What is needed —
For the string "información", count the lines in the records below that contain it. Answer with that number alone.

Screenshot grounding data
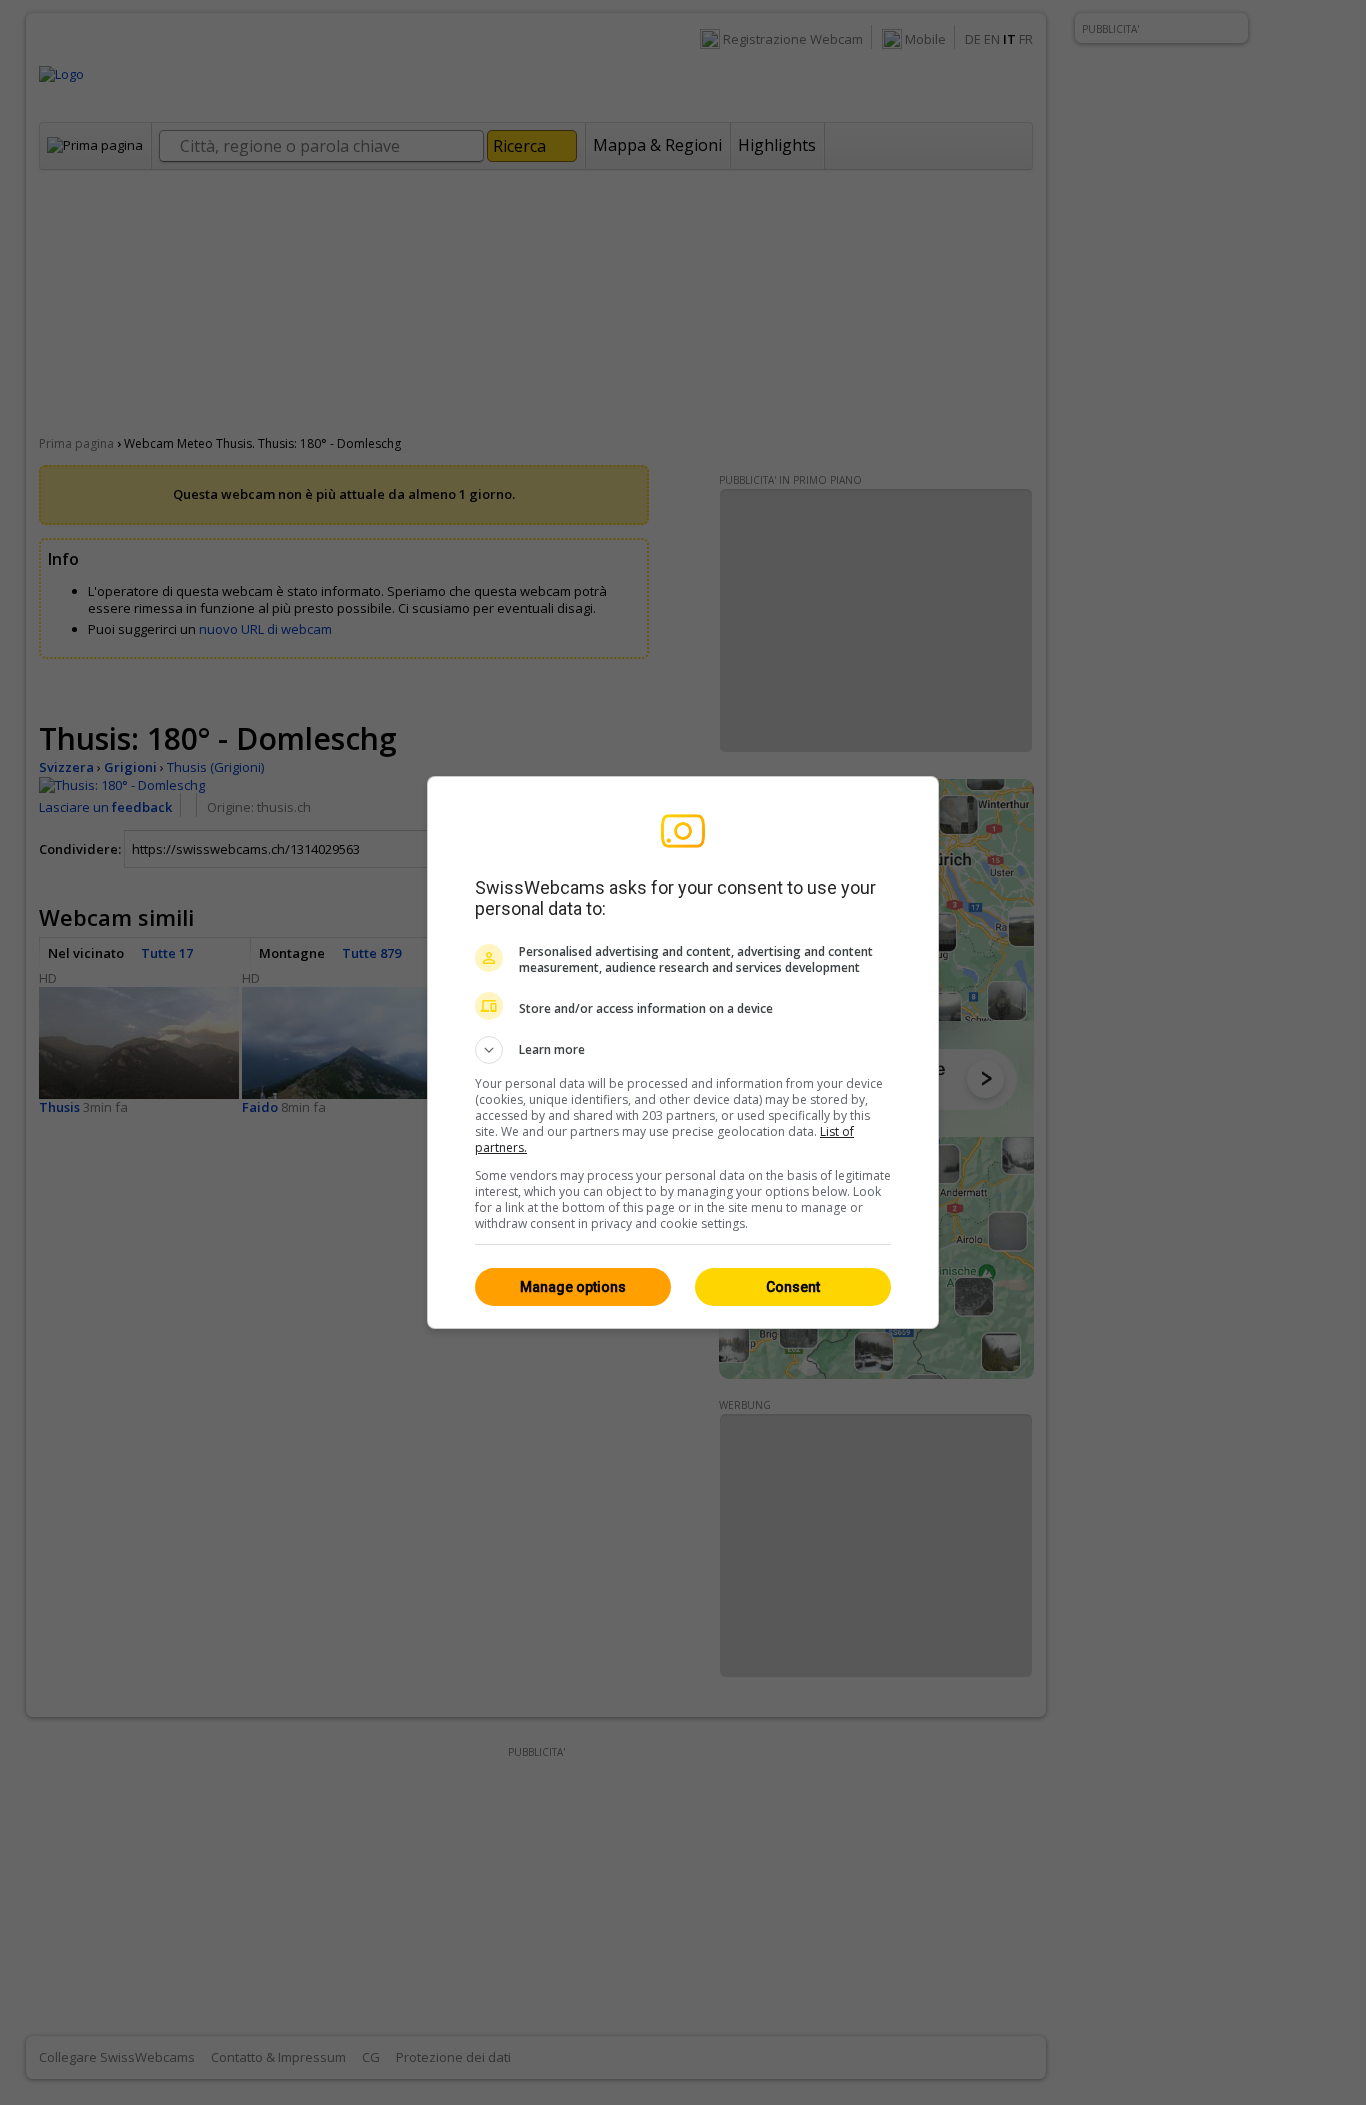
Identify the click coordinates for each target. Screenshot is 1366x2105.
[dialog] (683, 1052)
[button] (683, 1050)
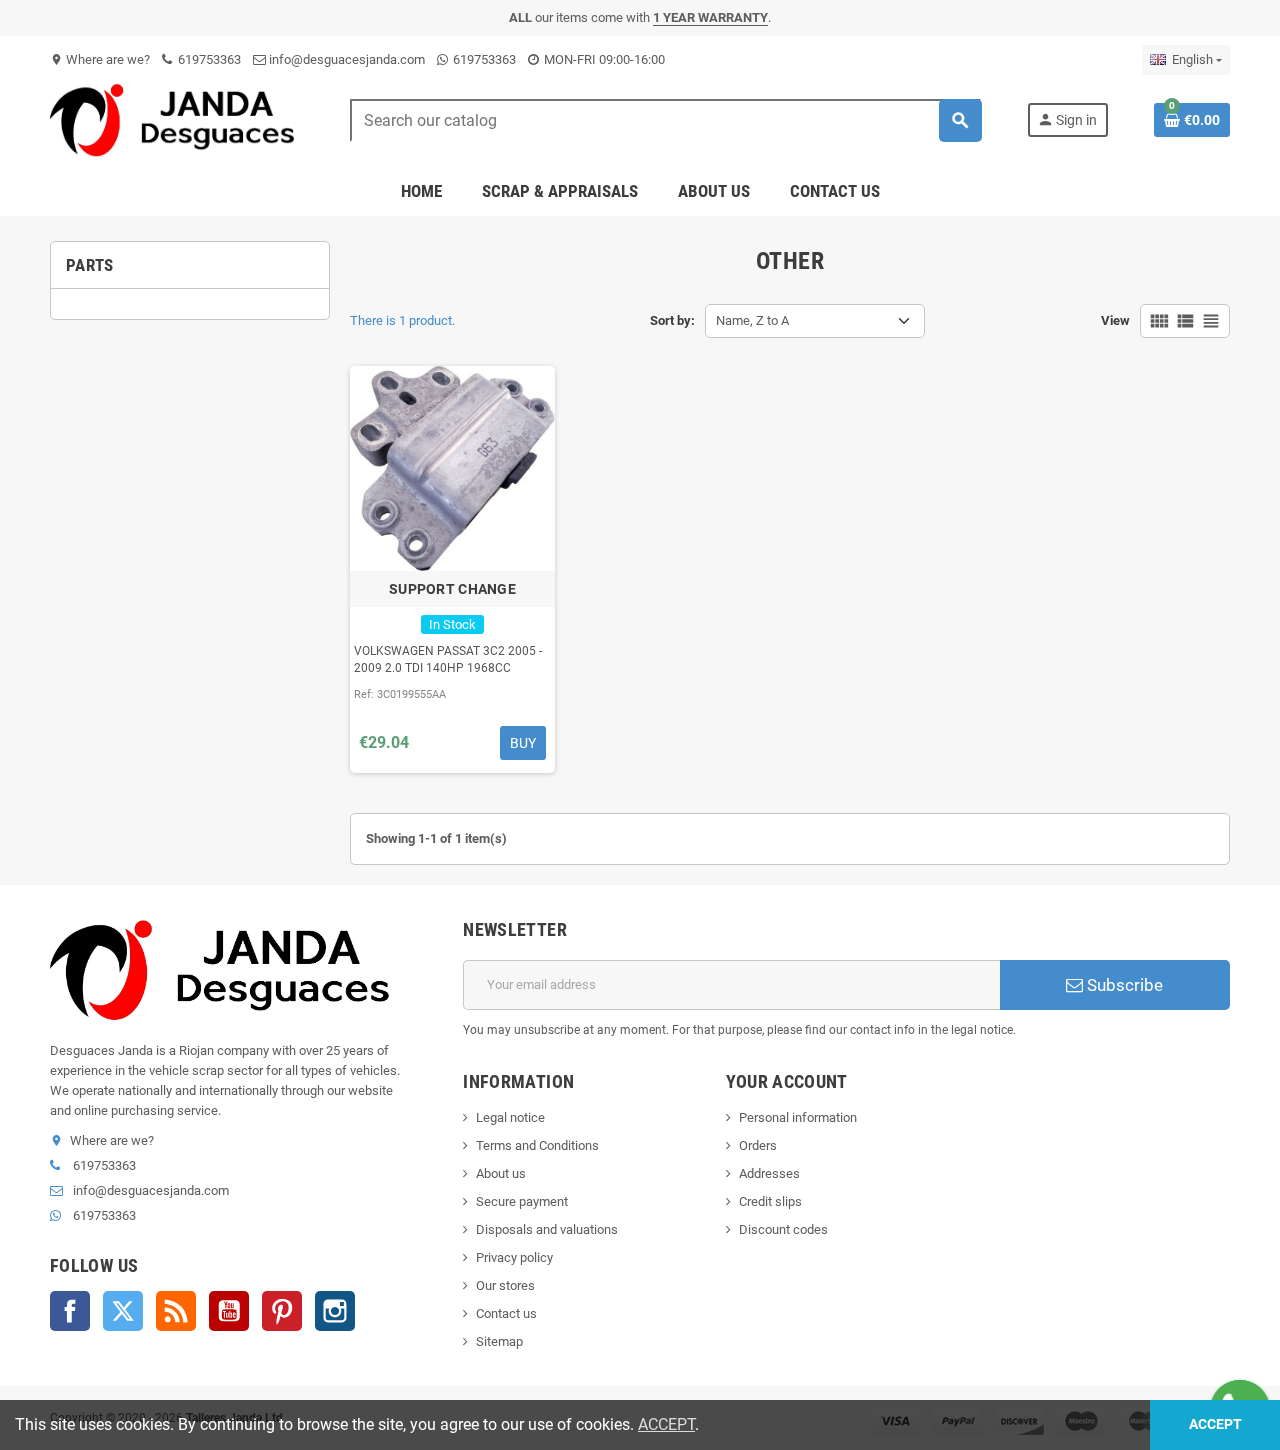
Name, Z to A (752, 320)
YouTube (229, 1311)
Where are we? (100, 59)
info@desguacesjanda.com (345, 59)
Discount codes (783, 1229)
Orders (758, 1145)
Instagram (335, 1311)
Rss (176, 1311)
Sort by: (672, 320)
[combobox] (665, 120)
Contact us (506, 1313)
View (1115, 320)
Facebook (70, 1311)
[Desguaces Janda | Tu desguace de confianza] (177, 119)
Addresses (769, 1173)
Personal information (798, 1117)
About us (501, 1173)
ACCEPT (666, 1424)
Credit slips (770, 1201)
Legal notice (510, 1117)
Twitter (123, 1311)
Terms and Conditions (537, 1145)
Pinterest (282, 1311)
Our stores (505, 1285)
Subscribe (1123, 985)
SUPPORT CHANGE (452, 589)
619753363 (208, 59)
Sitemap (499, 1341)
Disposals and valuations (547, 1229)
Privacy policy (514, 1257)
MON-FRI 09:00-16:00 (603, 59)
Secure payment (522, 1201)
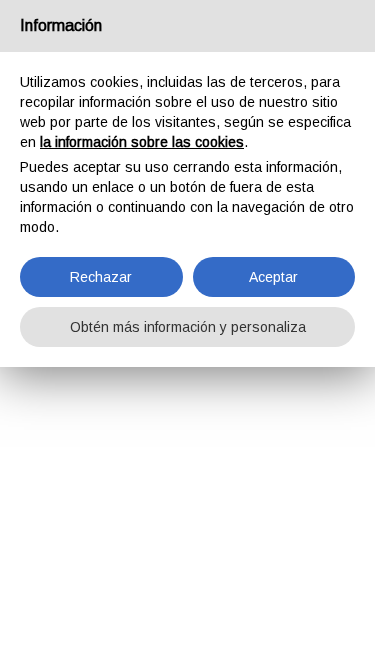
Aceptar (273, 277)
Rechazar (101, 277)
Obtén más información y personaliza (188, 327)
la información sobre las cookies (142, 142)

Response below —
2